▶ WORK REQUEST
Could you reproduce, word for word, everything below from the line containing "Task: Click the word 'System' under Working" down to the line containing "635x411 pixels.", with both of those lines included and no others?

▶ DATA SUPPLIED
· · · ·

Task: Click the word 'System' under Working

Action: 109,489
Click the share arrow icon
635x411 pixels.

· · · ·

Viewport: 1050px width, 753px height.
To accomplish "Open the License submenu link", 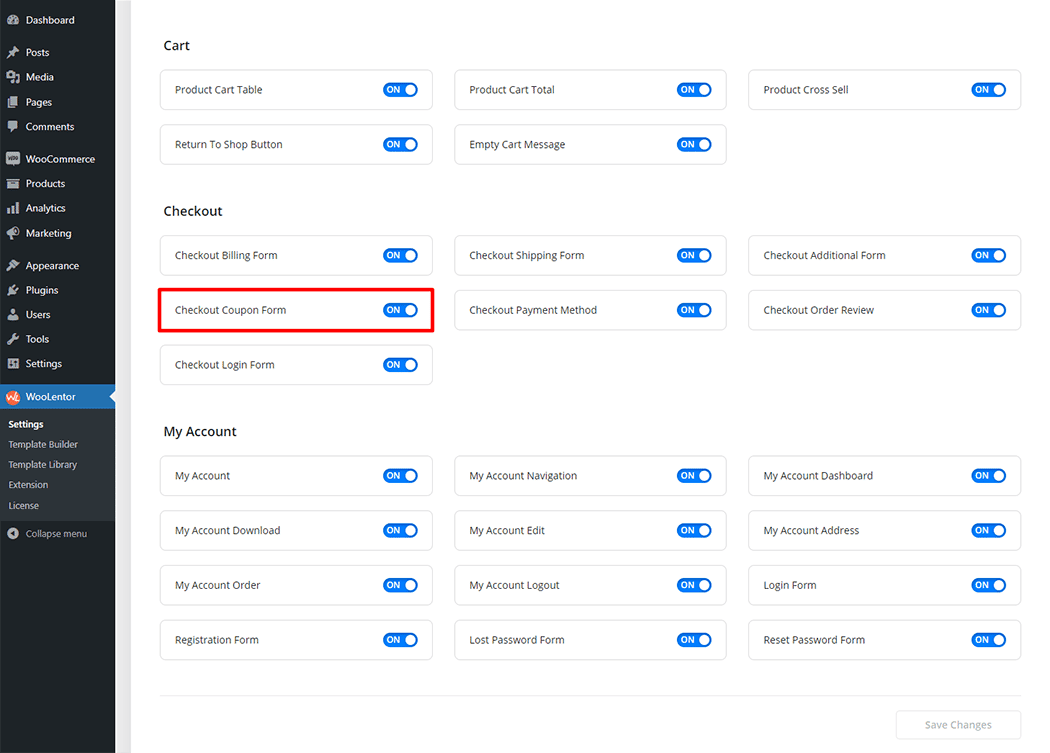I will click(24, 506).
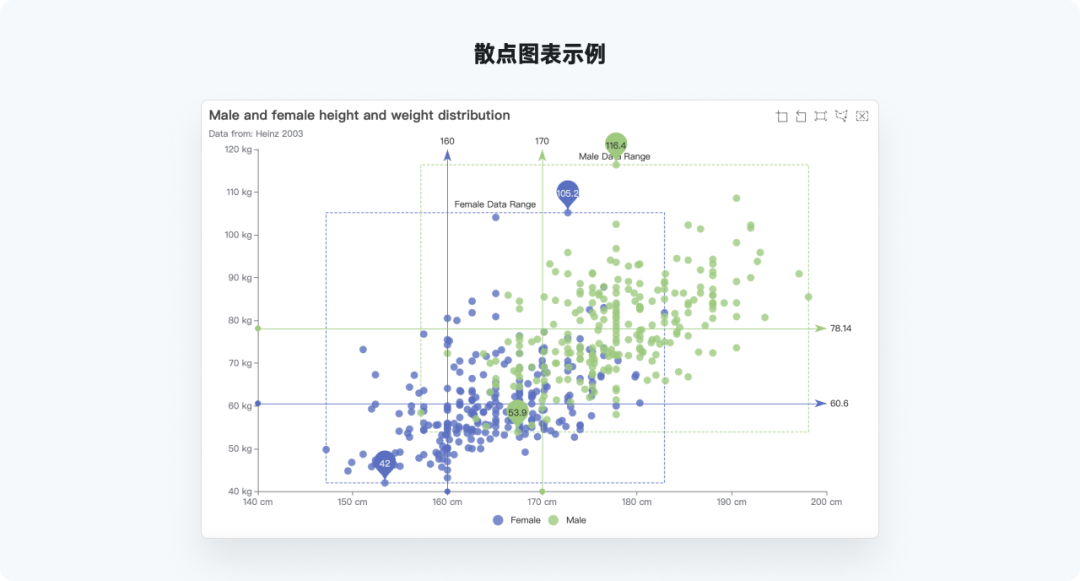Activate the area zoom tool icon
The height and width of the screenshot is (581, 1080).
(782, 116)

· · · ·

▶ THE COMPLETED TASK
Task: Click the word 'System' under Working

Action: 109,489
Click the share arrow icon
635x411 pixels.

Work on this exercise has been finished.